The king arrived at the King Abdulaziz Medical City in Riyadh earlier on Sunday, the state news agency SPA said.
The ruler of the conservative Islamic kingdom, who is thought to be 88, suffered a herniated disc late last year requiring surgery in the United States.
On Tuesday the conservative Islamic kingdom said Abdullah would undergo surgery in the coming days to tighten the connectors around his third vertebra.
King Abdullah's health has been a matter of keen interest in the conservative Islamic kingdom, where the system of politics is strictly hierarchical and doubts linger over the ruling family's long term succession plans.
His heir is Crown Prince Sultan, who is in his mid 80s, has been in the United States since June seeking medical treatment, and was described in a 2009 U.S. diplomatic cable released by WikiLeaks as "to all intents and purposes incapacitated".
The next-in-line after Sultan is widely assumed to be Prince Nayef, the interior minister since 1975, who is in his late 70s and has a reputation as more conservative than his elder brothers the king and crown prince.
Unlike in European monarchies, the line of succession does not move directly from father to eldest son, but has moved down a line of brothers born to the kingdom's founder Ibn Saud, who died in 1953.
So far five brothers have become king and around 20 are still alive, but only a few of those are thought realistic candidates to rule Saudi Arabia.
Abdullah became king in 2005, but had already ruled as de facto regent since King Fahd suffered a stroke in 1995.
The leader of the West's foremost Gulf ally has given Saudi backing to US-led efforts to confront and constrain Islamist militant groups including Al Qaeda and has pushed Washington to support greater rights for Palestinians.
Another US diplomatic cable released by WikiLeaks said the king had pushed the United States to take a harder line against Iran, which the West suspects of planning to build an atomic bomb.

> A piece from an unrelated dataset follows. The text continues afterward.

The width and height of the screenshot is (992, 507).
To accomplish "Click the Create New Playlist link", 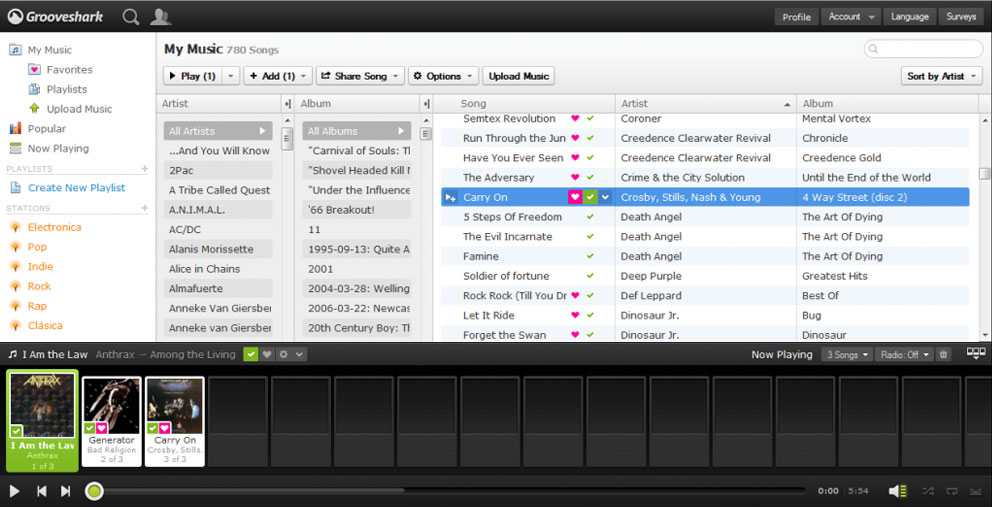I will click(x=76, y=188).
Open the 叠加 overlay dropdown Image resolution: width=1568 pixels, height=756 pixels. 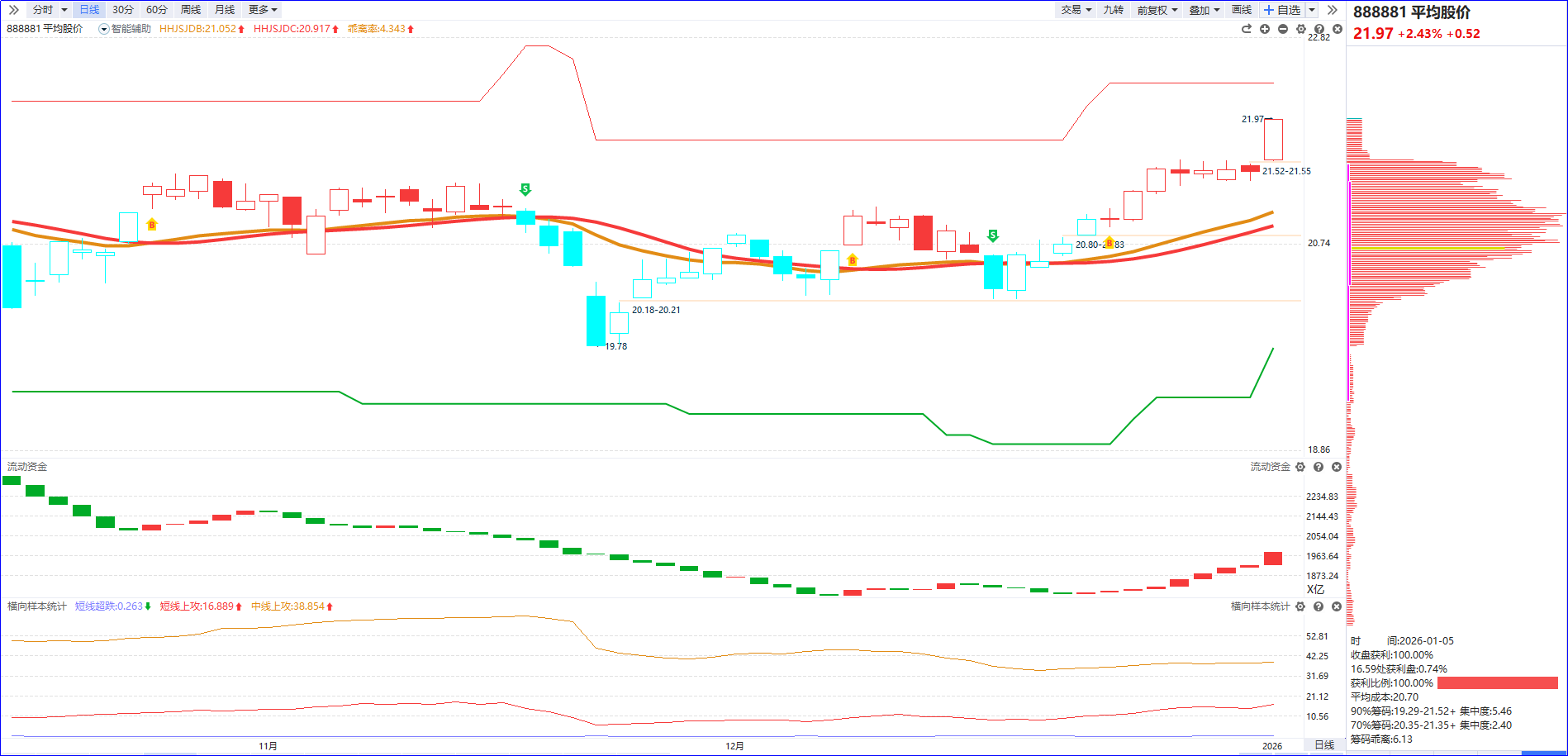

Tehran says its nuclear programme is purely for peaceful purposes.
This year he disagreed with Washington over the Arab Spring protests in other Arab countries by supporting the ousted leaders of Egypt and Tunisia and sending troops to Bahrain to help its ruling family quash a Shi'ite uprising.
He has pushed cautious domestic reforms aimed at liberalising Saudi Arabia's economy, giving greater technical, rather than religious, emphasis to education, and allowing women more rights.
Last month he said women would have the right to participate in future municipal elections for the first time, but they can still not legally drive and need the permission of a male relative to travel outside the kingdom, work or have some kinds of surgery.
King Abdullah is seen to have supported a moderate oil policy, raising Saudi crude production to prevent price spikes during supply outages from other countries.